Am Samstag, den 4. Februar 2017 trafen sich einige Interessierte auf dem Hof Wulfhorst in Steinhagen, um dort von den erfahrenen Landschaftsgärtnern Gerhard und Gerrit Wulfhorst in die Geheimnisse des Obstbaumschnitts eingeführt zu werden.
Gerhard Wulfhorst erläuterte zunächst ausgiebig, dass es „den“ Obstbaumschnitt nicht gibt. Je nach Gegebenheiten kann der Schnitt des Baumes variieren. Wenn die Bäume z.B. an einer Straße stehen, an der hohe Fahrzeuge fahren, werden die Kronen höher angesetzt, als bei Bäumen einer Obstbaumplantage, die einfach zu Pflücken sein müssen.
Auch die Kronenform kann je nach Interesse variiert werden, ob man nun einen Terminaltrieb (eher pyramidenförmige Krone) belässt, oder mehrere starke Triebe und damit eine breitere Krone haben möchte, liegt im Ermessen des Gärtners.
Geschnitten wird grundsätzlich, um die Fruchtbarkeit des Baumes, dass heißt den Ertrag, zu steigern, da Obstbäume nur an jungen Trieben blühen und Früchte tragen.

**Aufgabe 1:** Übersetze aus dem Text zum Obstbaumschnitt den Satz „Geschnitten wird grundsätzlich, um die Fruchtbarkeit des Baumes, dass heißt den Ertrag, zu steigern, da Obstbäume nur an jungen Trieben blühen und Früchte tragen.“ ins Englische.
**Aufgabe 2:** Führe den Text zum Obstbaumschnitt nach seinem letzten Satz weiter.
Die Auflistung ist eigenständiges Material und gehört nicht zum Text zum Obstbaumschnitt.

**Datenauszug:**
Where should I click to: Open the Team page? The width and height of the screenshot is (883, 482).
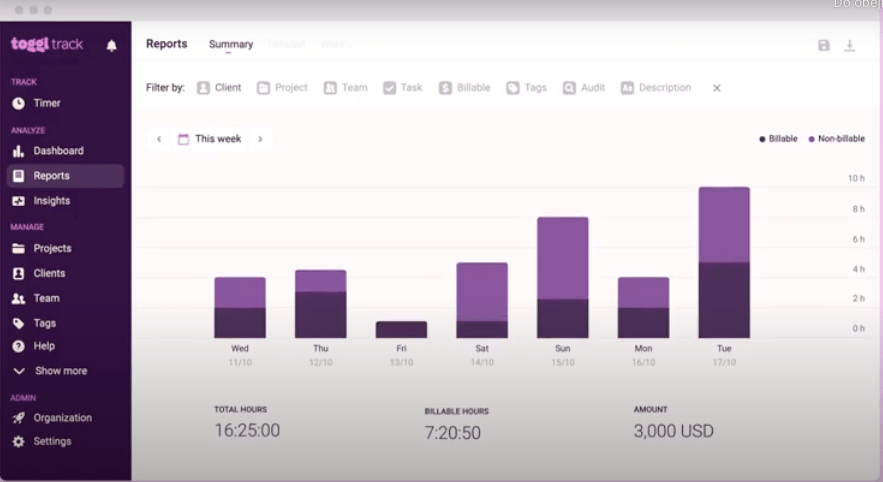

**Ergebnis 1:** Pruning is generally done to increase the tree's fertility, that is, its yield, since fruit trees only blossom and bear fruit on young shoots.

**Ergebnis 2:**
Ziel des Rückschnittes, wie ihn Gerhard Wulfhorst durchführt, ist, dass man anschließend eine Mütze durch die Krone werfen kann, ohne dass sie hängen bleibt. Dazu werden alle Triebe, die Richtung Mitte wachsen geschnitten, sowie von Mehrfachtrieben maximal zwei stehen gelassen.
Auch bei den Schnitttechniken gibt es durchaus Spielraum. Ob man einen radikalen Rückschnitt (bis an die erste Knospe) macht, oder etwas weniger stark und dafür jährlich schneidet, liegt ebenfalls im Ermessen des Gärtners.
Wichtig ist aber bei allen Schnitten, dass die Schnitte selber sauber ausgeführt werden, ohne Fäden aus der Rinde zu ziehen und ohne an der Schnittfläche Kanten stehen zu lassen. Ersteres ist eine Verletzung des Baumes und kann zum Eindringen von Krankheitserregern führen (ähnlich wie Verletzungen an der Haut beim Menschen), Kanten führen zu Wasserstau und damit ebenfalls zum Eindringen von Krankheitserregern. Gerhard Wulfhorst rät beim Schneiden von Ästen den Astring stehen zu lassen (eine bis 2 cm dicke Wulst am Stamm oder nächst größeren Ast aus der der Ast wächst). Die Erklärung dazu: der Astring ist eine Art Verbindungsstück zwischen Stamm und kleinerem Ast. Wenn man diesen wegschneidet, hat man eine Verletzung direkt am Stamm, lässt man ihn stehen, hat man eine saubere Schnittkante abseits vom Stamm.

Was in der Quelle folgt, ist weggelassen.